"What If..." and Discrete Variables To Help Solve Nonlinear Programming Problems: Another Illustration
Second Edition
Jsun Yui Wong
Similar to the computer program of the preceding paper, the computer program listed below seeks to solve the following mathematical formulation in Wang, Zhang, and Gao [99, p. 1514, Example 3], which is as follows:
Minimize
X(1)
subject to
.274 * X(4) * X(5) ^ 4 + 2520.66 * X(2) * X(5) ^ 5 + X(1) * X(4) ^ 2 - X(1) * X(2) * X(3) * X(4) + 1 <= 1
X(2) * X(3) ^ -1 * X(4) <= 1
X(2) * X(5) ^ 4 <= 1
X(4) * X(5) ^ 3 <= 1
10 ^ -12 <= X(1) <= 2
20<= X(2) <= 35
120 <= X(3) <= 160
1 <= X(4) <= 10
10 ^ 6 <= X(5) <= 1.
0 DEFDBL A-Z
1 REM DEFINT I, J
2 DIM B(99), N(99), A(200), H(99), L(99), U(99), X(200), D(111), P(111), PS(33), J(99), AA(99), HR(32), HHR(32), LHS(44), PLHS(44), LB(22), UB(22), PX(44), J44(44), PN(22), NN(22)

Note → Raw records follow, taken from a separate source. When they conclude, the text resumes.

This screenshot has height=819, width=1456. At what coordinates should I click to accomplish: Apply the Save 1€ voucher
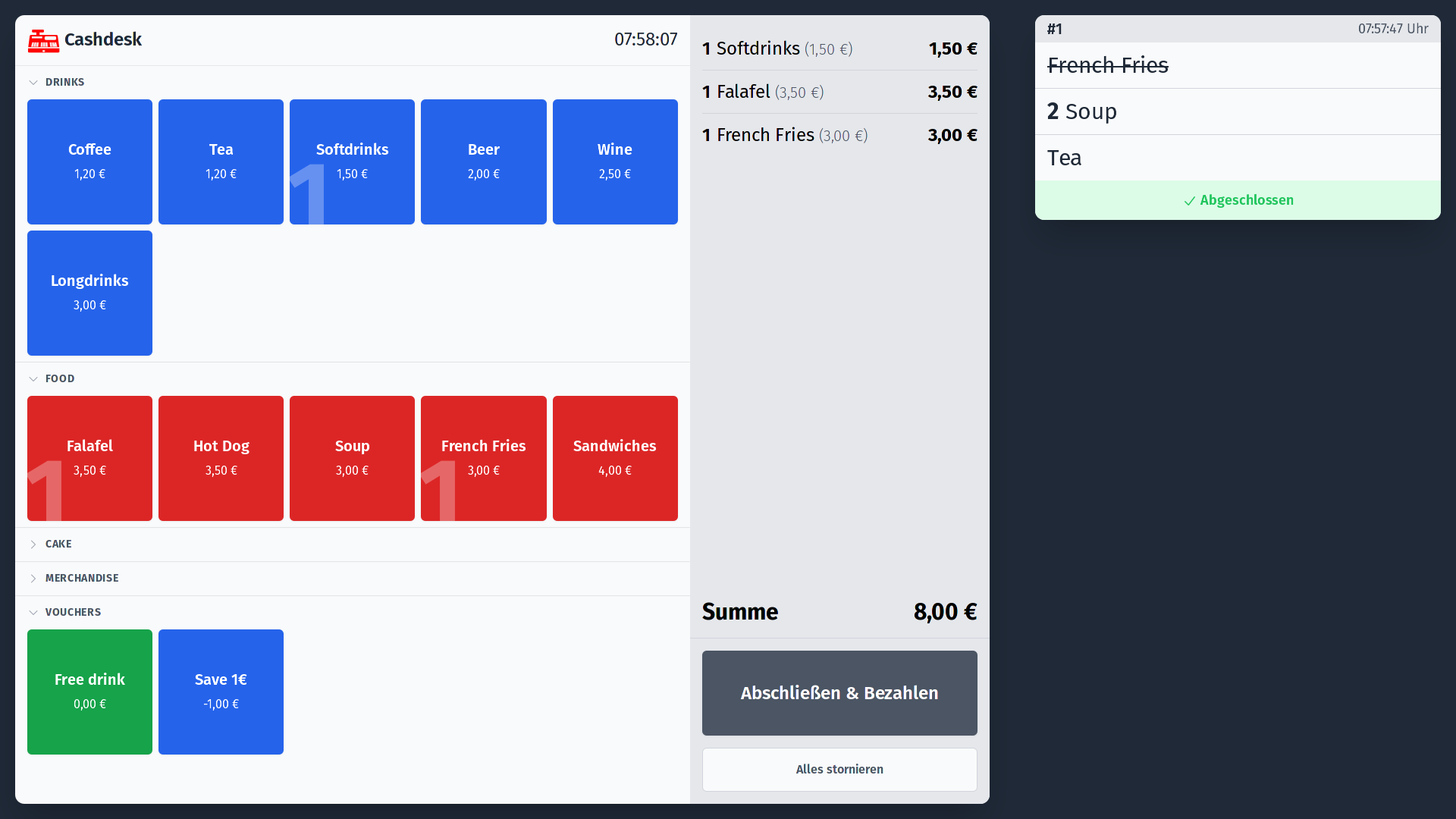pos(221,692)
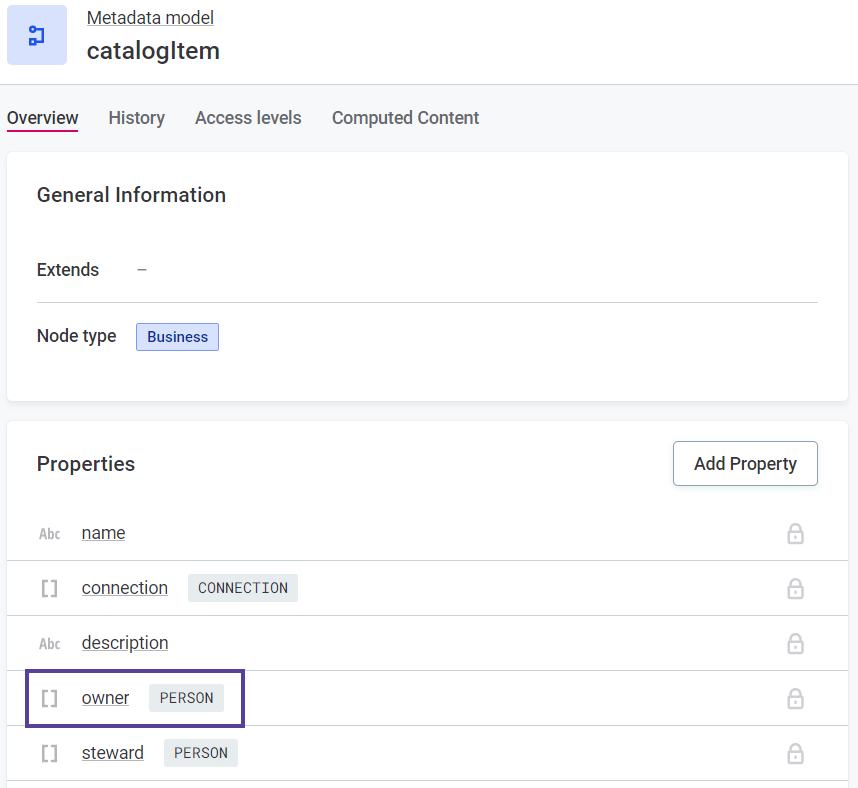
Task: Switch to the History tab
Action: 136,118
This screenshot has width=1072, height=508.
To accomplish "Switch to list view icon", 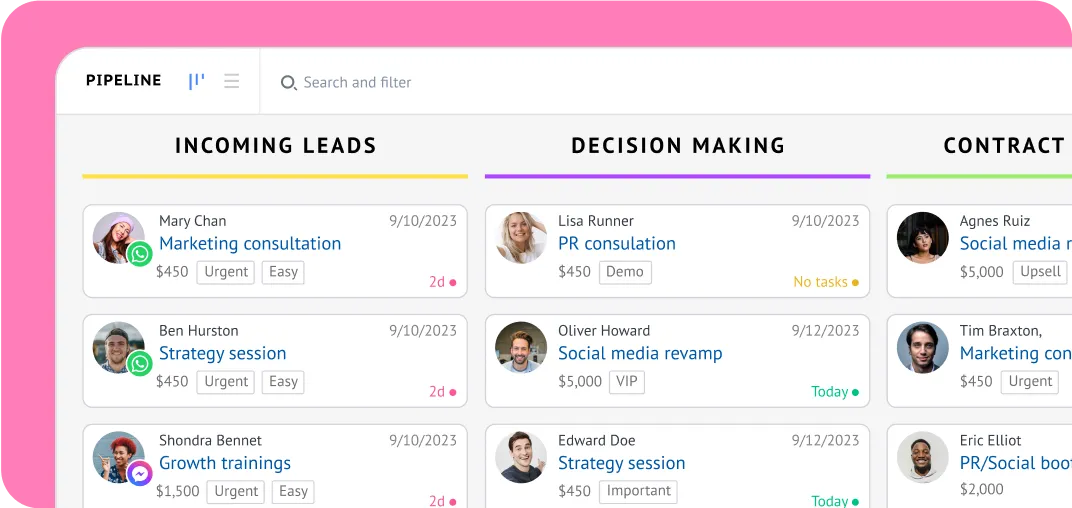I will 232,81.
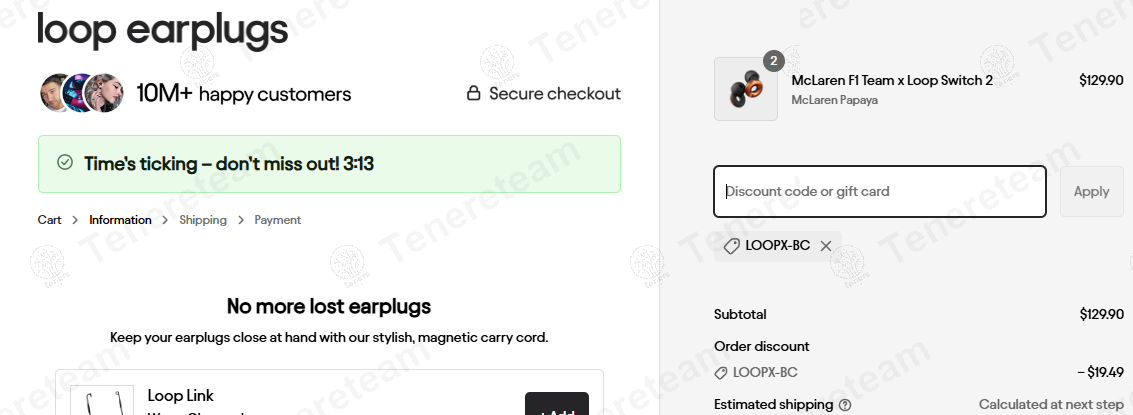Click the chevron between Cart and Information
The height and width of the screenshot is (415, 1133).
click(x=75, y=220)
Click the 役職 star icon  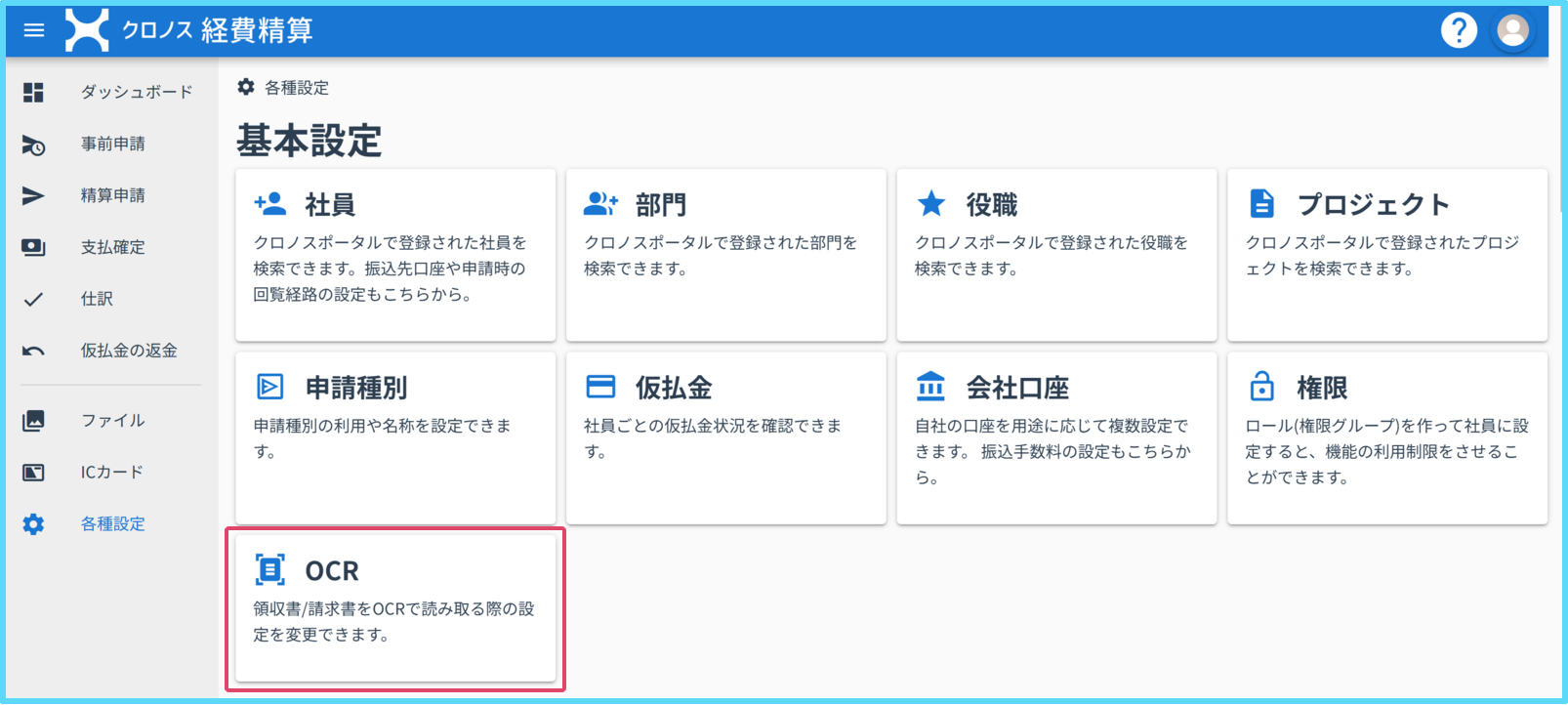point(931,204)
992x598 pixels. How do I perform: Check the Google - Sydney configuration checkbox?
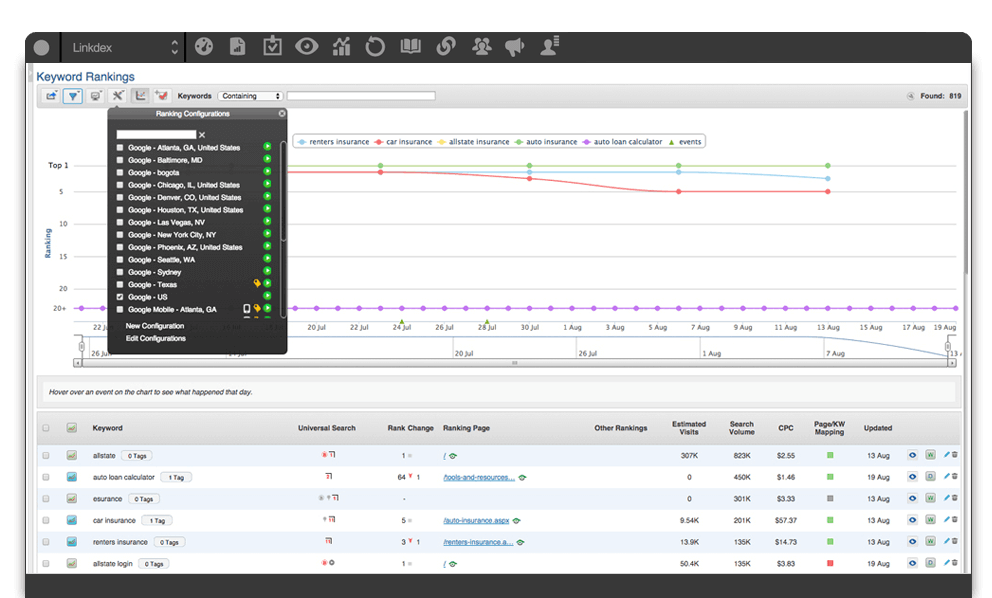120,272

79 FOR JJJJ = -32000 TO 32000 STEP .01
89 RANDOMIZE JJJJ
90 M = -3D+30
95 A(1) = (100 * (1D-12 + RND * (2 - 1D-12))) / 100
97 A(2) = INT(100 * (20 + RND * 15)) / 100
98 A(3) = INT(100 * (120 + RND * 40)) / 100
99 A(4) = INT(100 * (1 + RND * 9)) / 100
100 A(5) = (100 * (1D-06 + RND * (1 - 1D-06))) / 100
124 FOR I = 1 TO 4000
129 FOR KKQQ = 1 TO 5
130 X(KKQQ) = A(KKQQ)
131 NEXT KKQQ
133 FOR IPP = 1 TO FIX(1 + RND * 3)
140 B = 1 + FIX(RND * 5)
144 IF RND < .5 THEN 160 ELSE GOTO 166
160 r = (1 - RND * 2) * A(B)
164 X(B) = A(B) + FIX((RND ^ (RND * 15)) * r)
165 GOTO 168
166 IF RND < .5 THEN X(B) = A(B) - FIX(RND * 2) ELSE X(B) = A(B) + FIX(RND * 2)
168 NEXT IPP
191 IF X(1) < 1D-12 THEN 1670
192 IF X(1) > 2 THEN 1670
193 IF X(2) < 20 THEN 1670
194 IF X(2) > 35 THEN 1670
195 IF X(3) < 120 THEN 1670
196 IF X(3) > 160 THEN 1670
197 IF X(4) < 1 THEN 1670
198 IF X(4) > 10 THEN 1670
199 IF X(5) < 1D-06 THEN 1670
200 IF X(5) > 1 THEN 1670
205 IF X(2) * X(5) ^ 4 > 1 THEN 1670
206 IF X(4) * X(5) ^ 3 > 1 THEN 1670
208 IF X(2) * X(3) ^ -1 * X(4) > 1 THEN 1670
277 IF .274 * X(4) * X(5) ^ 4 + 2520.66 * X(2) * X(5) ^ 5 + X(1) * X(4) ^ 2 - X(1) * X(2) * X(3) * X(4) + 1 > 1 THEN 1670
463 PD1 = -X(1)
466 P = PD1
1111 IF P <= M THEN 1670
1452 M = P
1454 FOR KLX = 1 TO 5
1455 A(KLX) = X(KLX)
1456 NEXT KLX
1670 NEXT I
1891 IF M < -1D-05 THEN 1999
1899 PRINT A(1), A(2), A(3), A(4), A(5), M, JJJJ
1999 NEXT JJJJ
This computer program was run with qb64v1000-win [102]. The complete output of one run through JJJJ=
-26174.04000093257 is shown below:
3.457070396970928D-06 26.81 121.14 3.87
3.604132965558767D-02 -3.457070396970928D-06 -31841.3100000254
1.311302685103044D-06 22.19 131 5.220000000000001
2.179428408056498D-02 -1.311302685103044D-06 -31183.17000013075
3.337860607466325D-06 34.47 136.08 3.03
7.472077123641968D-03 -3.337860607466325D-06 -26174.04000093257
Above there is no rounding by hand; it is just straight copying by hand from the monitor screen. On a personal computer with Processor Intel Pentium CPU G620@ 2.60GHz, 4.00 GB of RAM, 64-bit Operating System, and QB64v1000-win [102], the wall-clock time (not CPU time) for obtaining the output through
JJJJ = -26174.040000993257 was 45 minutes, counting from "Starting program...". One can compare the computational results above with those in Wang, Zhang, and Gao [99, p. 1515, Table 1, Example 3].
Acknowledgement
I would like to acknowledge the encouragement of Roberta Clark and Tom Clark.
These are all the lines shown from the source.